Dr. Guttman-Yassky and her team of researchers at Mount Sinai were the first to locate the activated pathways in eczema, or atopic dermatitis, specifically the Th2 pathway (driven by IL-4 and IL-13 cytokines) and the Th22 pathway (driven by the IL-22 cytokine). They found that these cytokines, or immune proteins, are responsible for the inflammatory, red, and extremely pruritic rashes that characterize eczema, as well as the defective epidermal barrier that allows increased penetration of allergens, irritants, bacteria, and viruses.
In a phase 1b clinical trial that was coupled with mechanistic studies performed by Dr. Guttman-Yassky’s group at Mount Sinai and researchers at Rockefeller University, the scientists found that dupilumab, a novel drug from Regeneron Pharmaceuticals Inc., effectively reversed the disease both clinically and in tissues. This trial and the phase II studies were so successful that the U.S. Food and Drug Administration fast-tracked development of dupilumab, which could be available as soon as 2017.
The results of this trial—conducted in collaboration with Regeneron, Sanofi, and researchers from Rockefeller University—were published in the December 2014 issue of The Journal of Allergy and Clinical Immunology.
“This drug is a game changer,” says Dr. Guttman-Yassky, also the Director of the Center of Excellence in Eczema at The Mount Sinai Hospital. “It brings hope to patients with eczema who have tried everything. This disease is very debilitating. People cannot work and cannot sleep because of extreme itching. For many people, their whole lives are affected.

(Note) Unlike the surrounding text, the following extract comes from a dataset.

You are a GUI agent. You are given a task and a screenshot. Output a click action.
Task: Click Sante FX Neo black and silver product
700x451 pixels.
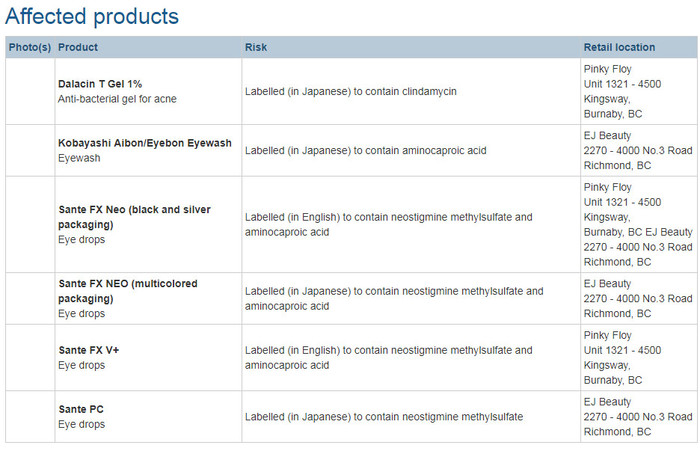(134, 217)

It’s extremely gratifying for me to be able to help them.”
Backed by a $2.7 million grant from the National Institutes of Health, Dr. Guttman-Yassky is currently recruiting patients for another clinical trial she is leading that will test a drug made by Pfizer Inc. that targets the Th22 pathway (targeting the cytokine IL-22), which she also identified as activated in eczema.

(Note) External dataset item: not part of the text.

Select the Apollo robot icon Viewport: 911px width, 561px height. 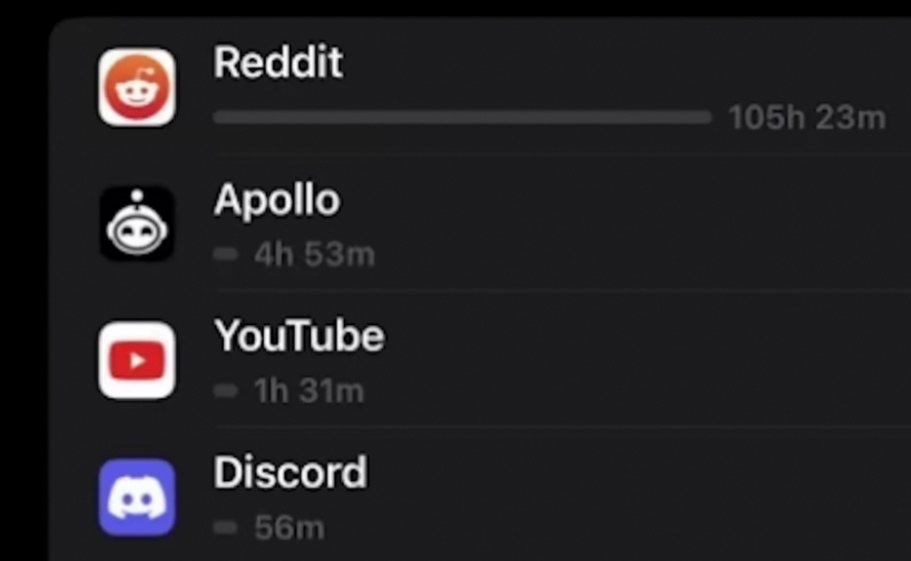click(137, 224)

“This is a profound change in the way we treat atopic dermatitis,” says Mark Lebwohl, MD, Sol and Clara Kest Professor of Dermatology and Chair of the Kimberly and Eric J. Waldman Department of Dermatology at Icahn School of Medicine at Mount Sinai. “Dr. Guttman-Yassky has given us a way to treat this awful disease with biologic agents, which is likely to be much safer than any treatment we’ve used in the past.”
According to the National Institutes of Health, an estimated 31 million adults and children in the United States have eczema. The number may actually be higher, but many people with the disease are never diagnosed by a physician.
Current treatments for moderate-to-severe atopic dermatitis include the drugs prednisone and cyclosporine, as well as phototherapy. All have drawbacks, however. The drugs target the entire immune system and can cause severe side effects, while phototherapy requires the patient to visit a doctor three times weekly.